Preceptor.Network
The Story
AI Overview
AI-generatedThe company's core insight is straightforward: institutional requirements can be codified into matching logic. Rather than treating preceptor directories as glorified listings, Preceptor.Network integrates directly with each school's clinical rules—specialty requirements, minimum hours, accepted credentials—and weights candidate preceptors against those parameters. The matching engine also factors in geographic availability and student location, producing ranked results sorted by fit score rather than undifferentiated lists.
The onboarding flow underscores this automation philosophy. A student provides their school email address; the system recognizes the domain and retrieves their program enrollment automatically. This eliminates form filling and roster uploads. After selecting their course rotation, they receive preceptor recommendations ordered by relevance to their specific requirements. The three-step design feels deliberately friction-minimized, a direct counterpoint to the opaque, coordinator-dependent processes it displaces.

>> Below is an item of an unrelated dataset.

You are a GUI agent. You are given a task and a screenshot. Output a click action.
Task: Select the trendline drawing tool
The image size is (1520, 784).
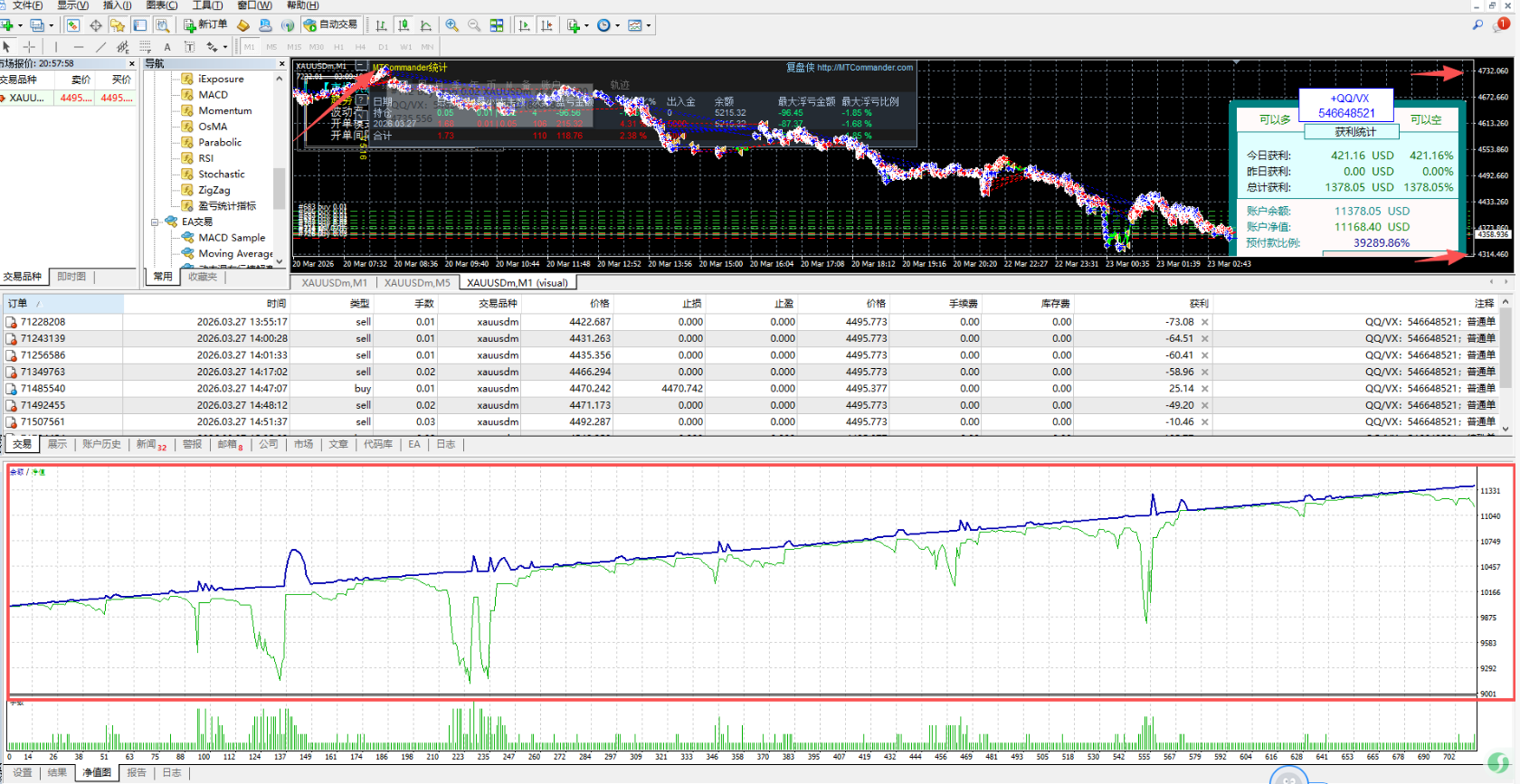[100, 47]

For schools, the value proposition centers on reducing placement fulfillment burden at scale. Once program requirements are configured, the system handles cohorts ranging from twenty to thousands of students without adding administrative overhead. The platform claims to improve through repeated use—each completed match trains recommendations for future cycles.
Pricing for students is direct: ten dollars per confirmed match with no subscription component. The school and preceptor business models remain less explicit, though the architecture suggests a two-sided marketplace where schools configure requirements and preceptors receive filtered requests ordered by relevance.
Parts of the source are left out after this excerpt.